When 11-year-old Bridgette came home early one morning after vomiting at a sleepover, mum Kristie put it down to a tummy bug. But other symptoms soon started to pile up. Bridgette started waking up in the morning with headaches. Then about a week later, she told her mum, “I can see two of the same horse in the distance.” 

Kristie took Bridgette to the GP for blood tests and an MRI. While waiting for the results, they also went to the optometrist, suspecting a vision problem may be the cause of Bridgette’s symptoms, but the optometrist noticed something was seriously wrong. “You need to get her to hospital urgently,” Kristie remembers him saying. “She’s got severe swelling on both her optic nerves and a little bit of a bleed.” 

Within a matter of days, Bridgette had been transferred from Wollongong to Sydney Children’s Hospital, Randwick, for a craniotomy to remove a tumour the size of a golf ball from her brain. Thankfully, doctors were able to remove 99% of the growth. But Bridgette’s journey was only just beginning. 
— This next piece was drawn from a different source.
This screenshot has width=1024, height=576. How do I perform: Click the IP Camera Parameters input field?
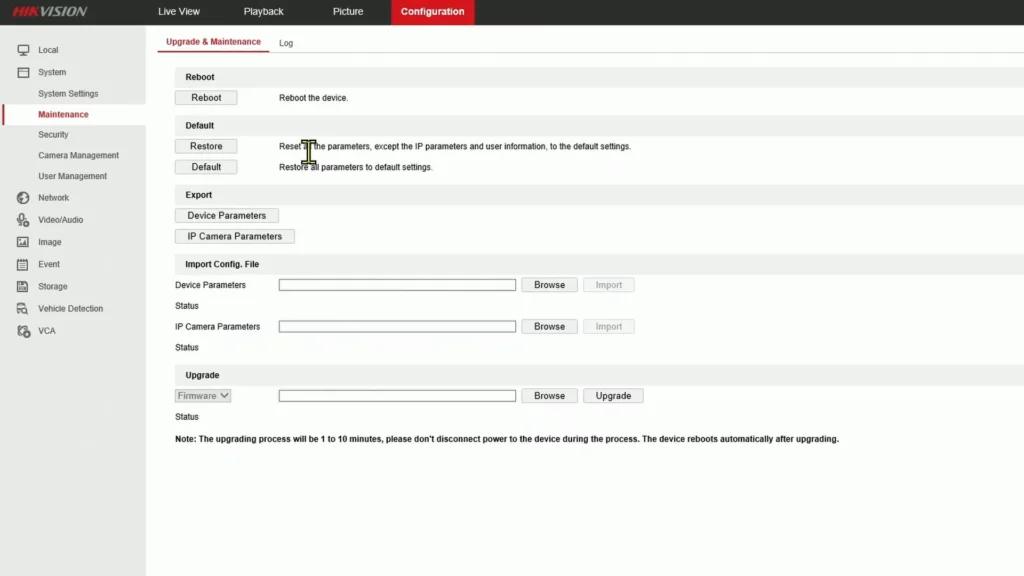397,326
 Bridgette was diagnosed with a rare and aggressive brain cancer called an Atypical Teratoid Rhabdoid Tumour (ATRT), which was highly unusual in a child her age. Within days, the family had relocated from their home in Dapto to Sydney for treatment. Bridgette began a treatment protocol at Sydney Children’s Hospital, Randwick, that included 60 weeks of chemotherapy and six weeks of intensive radiotherapy on her brain and spine. 
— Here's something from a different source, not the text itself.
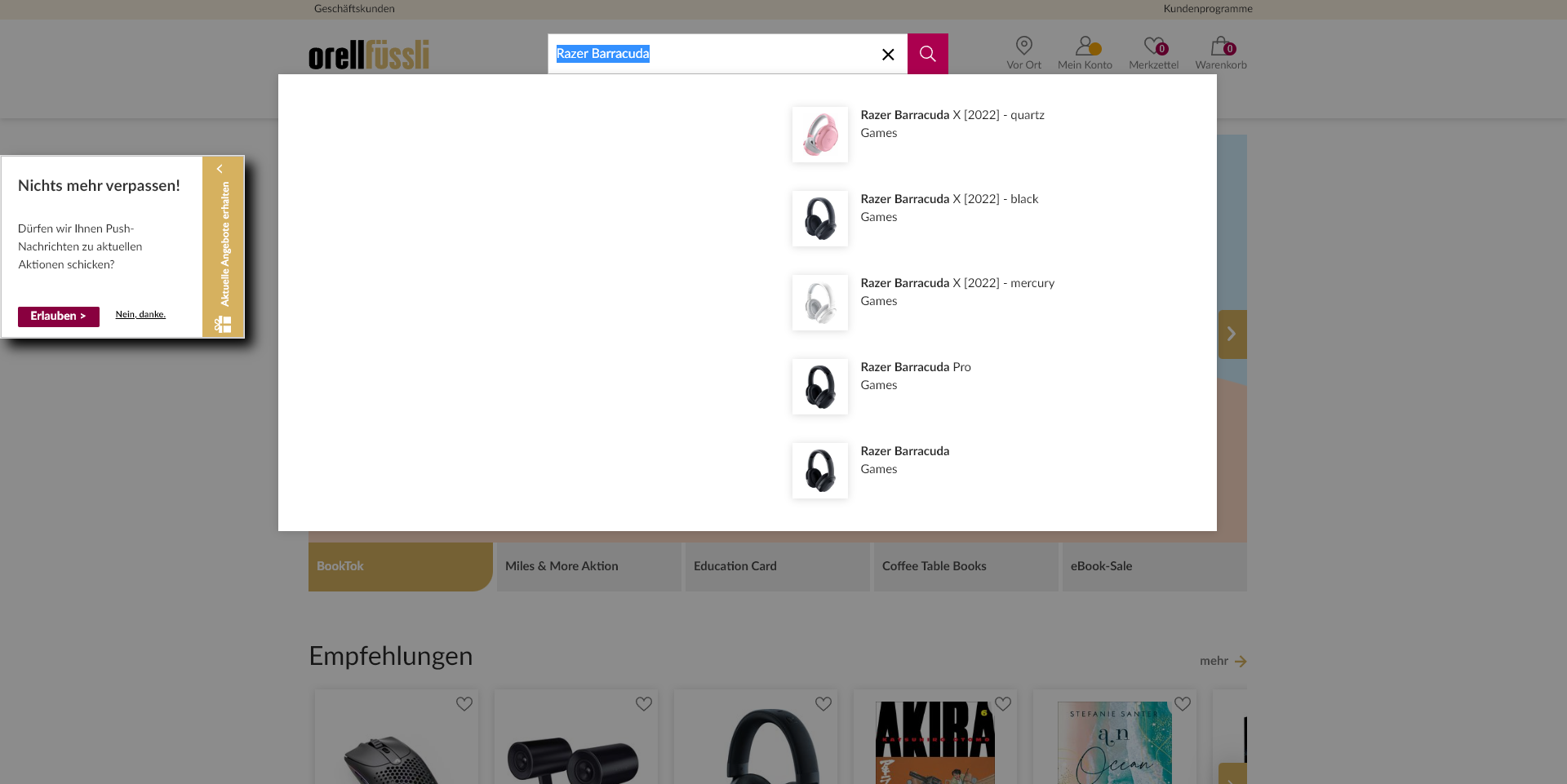Click the Orell Füssli logo
The height and width of the screenshot is (784, 1567).
click(369, 55)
Bridgette’s treatment journey was challenging for the once-active teenager. She often felt nauseous and exhausted and soon needed a wheelchair to get around. Radiation therapy was draining on her body, but Kristie said the team at the Hospital were a vital source of comfort, strength and encouragement when she needed it. In August 2022, Bridgette got to ring the end-of-treatment bell, marking the end of her cancer treatment.  
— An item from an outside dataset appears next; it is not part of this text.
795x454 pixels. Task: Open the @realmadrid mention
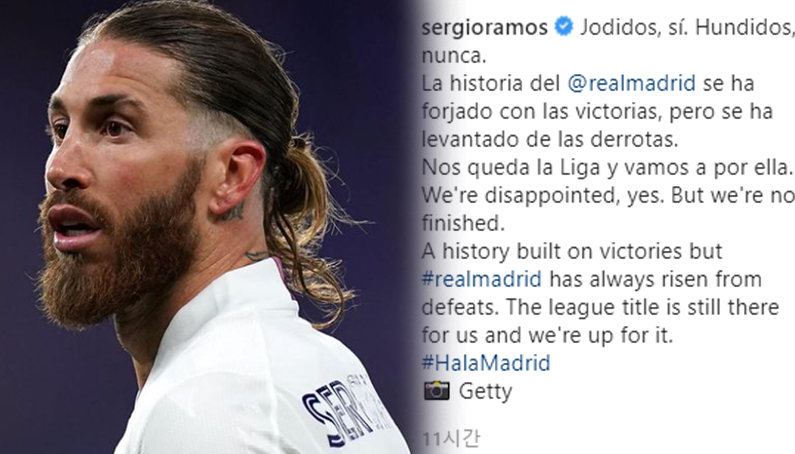631,83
But Bridgette’s battle wasn’t over yet. After losing the ability to walk independently, she required intensive rehabilitation to help her learn to walk again. The next 12 months included physiotherapy twice a day, hydrotherapy and occupational therapy at Sydney Children’s Hospital, Randwick, to help get Bridgette back on her feet. 

Physiotherapy plays a crucial role in restoring mobility and strength for children post-cancer treatment, aiding their journey back to an active and fulfilling life. Through tailored exercises and rehabilitation strategies, physiotherapists provide vital support, fostering physical resilience and enhancing overall well-being in young cancer survivors.   

 While Bridgette’s journey is ongoing and she will continue with physiotherapy to support her throughout her recovery, she has come so far from the end of treatment where she couldn’t walk unassisted, to today where she can walk down the halls of her home, run around with her pets and ride her bike with her family.  

 “We wouldn’t have got through her treatment as well as we did if we didn’t have the support and the care from the doctors, nurses, and therapists.” 

 “Thank you, Little Big Steps, for supporting vital oncology physiotherapy at Sydney Children’s Hospital, Randwick.” – Kristie, Bridgette’s Mum.